* Records supplied:

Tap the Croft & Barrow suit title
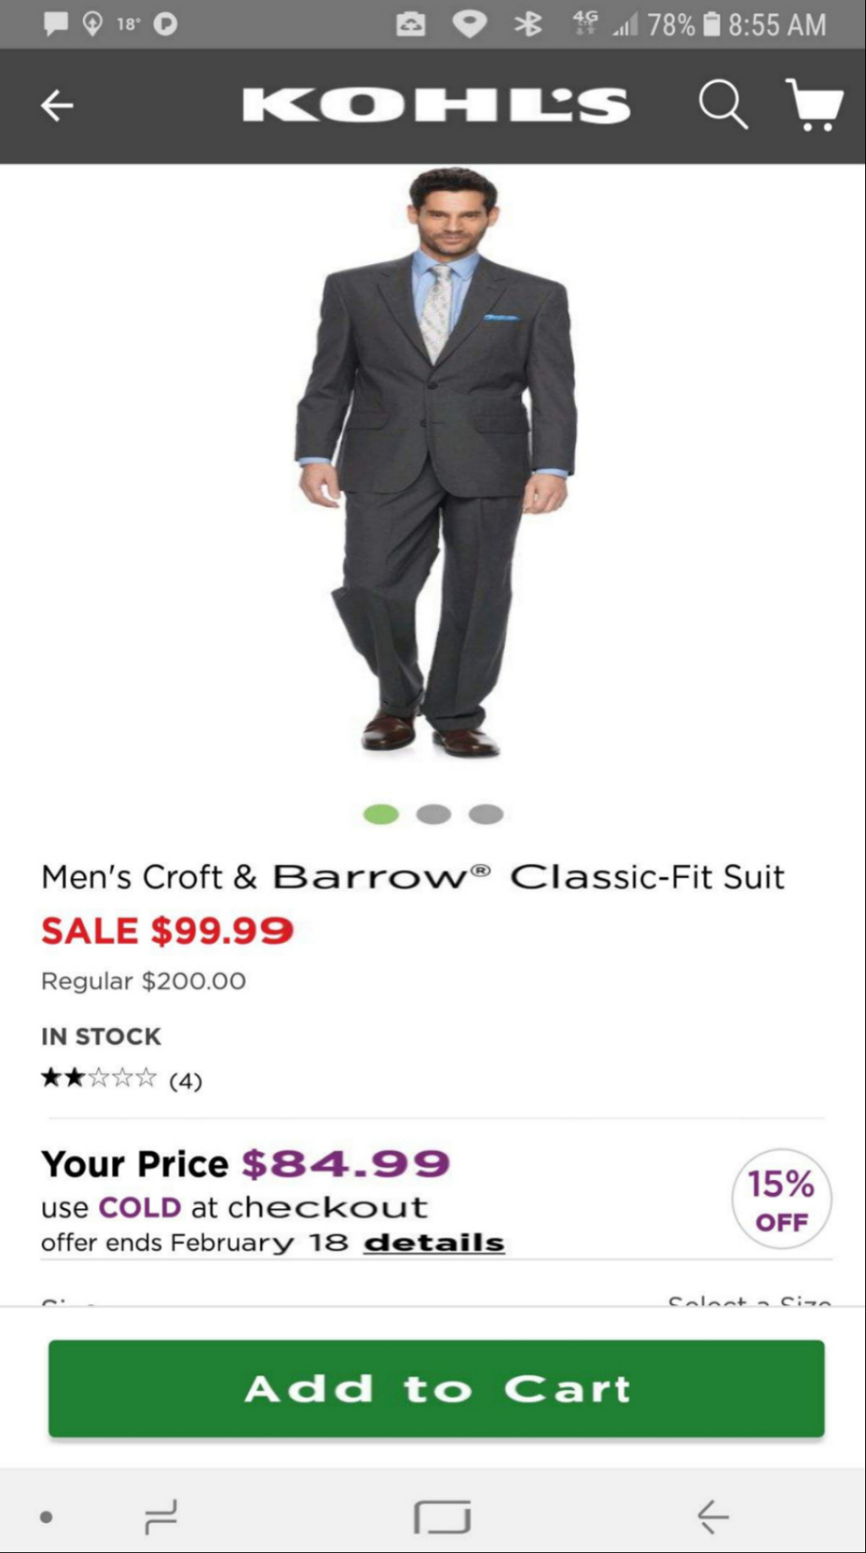(x=413, y=877)
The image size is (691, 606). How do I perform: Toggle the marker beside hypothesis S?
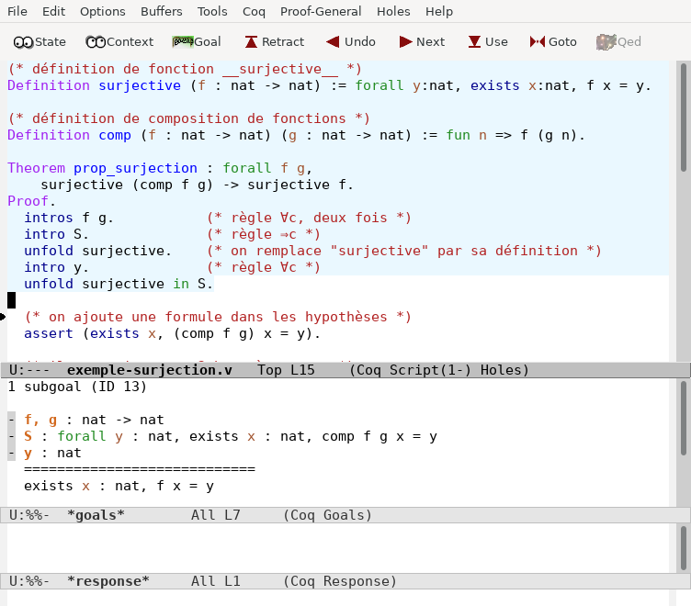click(11, 436)
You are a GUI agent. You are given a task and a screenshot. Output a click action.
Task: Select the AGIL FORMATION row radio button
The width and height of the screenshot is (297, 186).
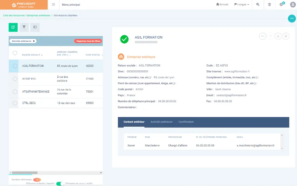click(15, 66)
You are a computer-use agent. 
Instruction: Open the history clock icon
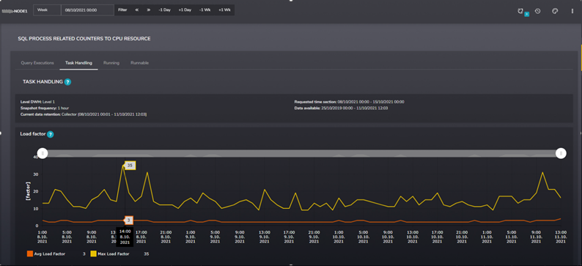coord(537,11)
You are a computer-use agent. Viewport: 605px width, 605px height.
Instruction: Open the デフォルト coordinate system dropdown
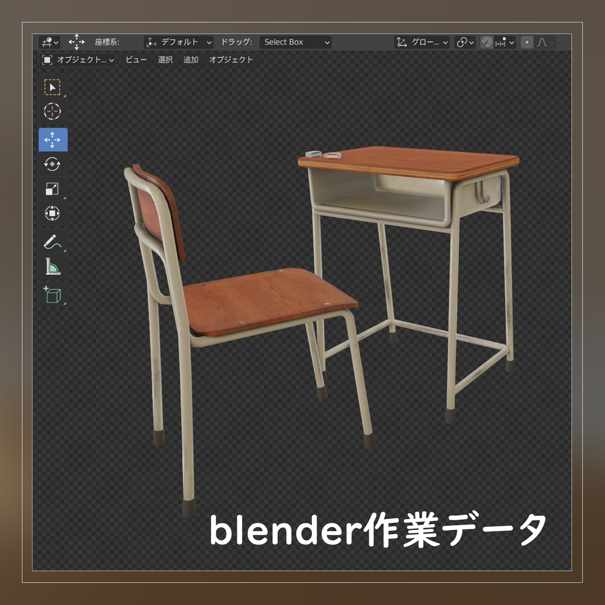(x=177, y=41)
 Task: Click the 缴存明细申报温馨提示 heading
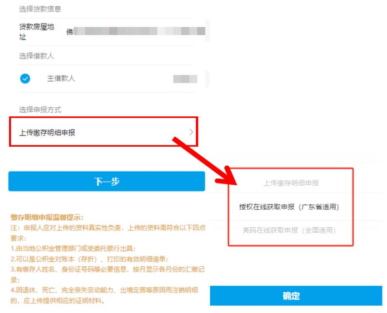pyautogui.click(x=47, y=217)
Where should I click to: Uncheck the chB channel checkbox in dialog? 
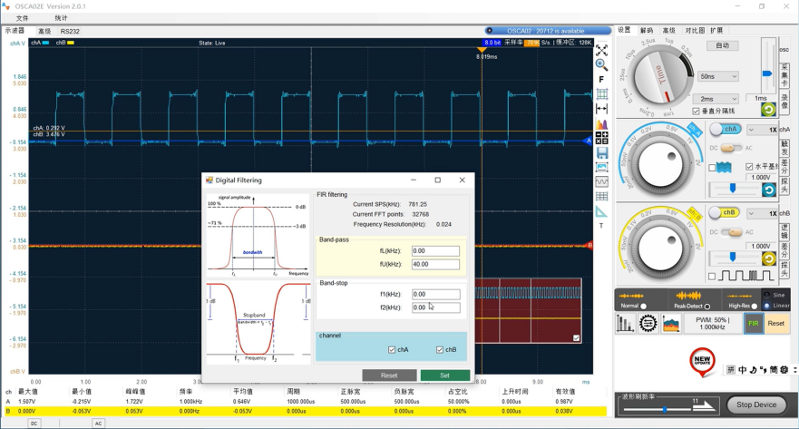click(440, 349)
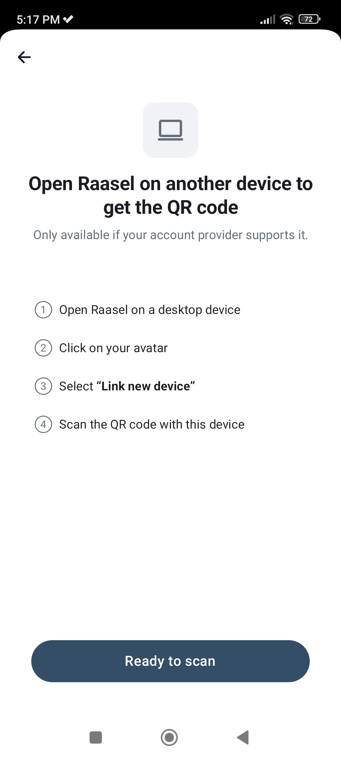Tap the battery level indicator
The image size is (341, 758).
click(x=309, y=20)
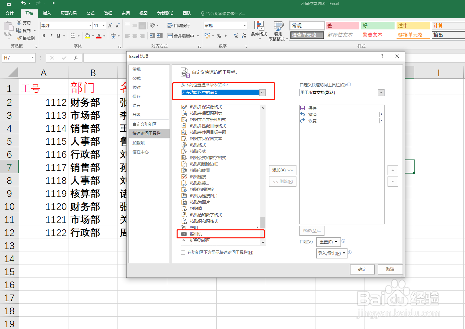This screenshot has width=465, height=329.
Task: Click the italic formatting icon
Action: [51, 35]
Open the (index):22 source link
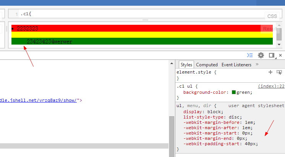 (x=271, y=87)
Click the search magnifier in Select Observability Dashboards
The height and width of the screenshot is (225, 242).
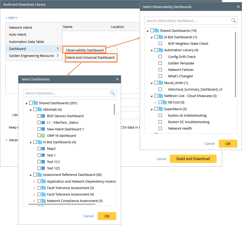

* Problem requirements: What is needed is an exact restatement of every line from the one containing "Instruction: Open the history clock icon" through the last line of the records, pictures left out.

* Answer space:
Instruction: Open the history clock icon
coord(537,11)
You are a computer-use agent. Viewport: 605px width, 605px height.
Instruction: Open the デフォルト coordinate system dropdown
(x=177, y=41)
 Task: Click the 缴存明细申报温馨提示 heading
pyautogui.click(x=47, y=217)
Where should I click to: Uncheck the chB channel checkbox in dialog? 
click(440, 349)
Tap the battery level indicator
The image size is (341, 758).
click(x=309, y=20)
This screenshot has width=465, height=329.
Task: Click the italic formatting icon
Action: [51, 35]
Open the (index):22 source link
 (x=271, y=87)
Click the search magnifier in Select Observability Dashboards
The height and width of the screenshot is (225, 242).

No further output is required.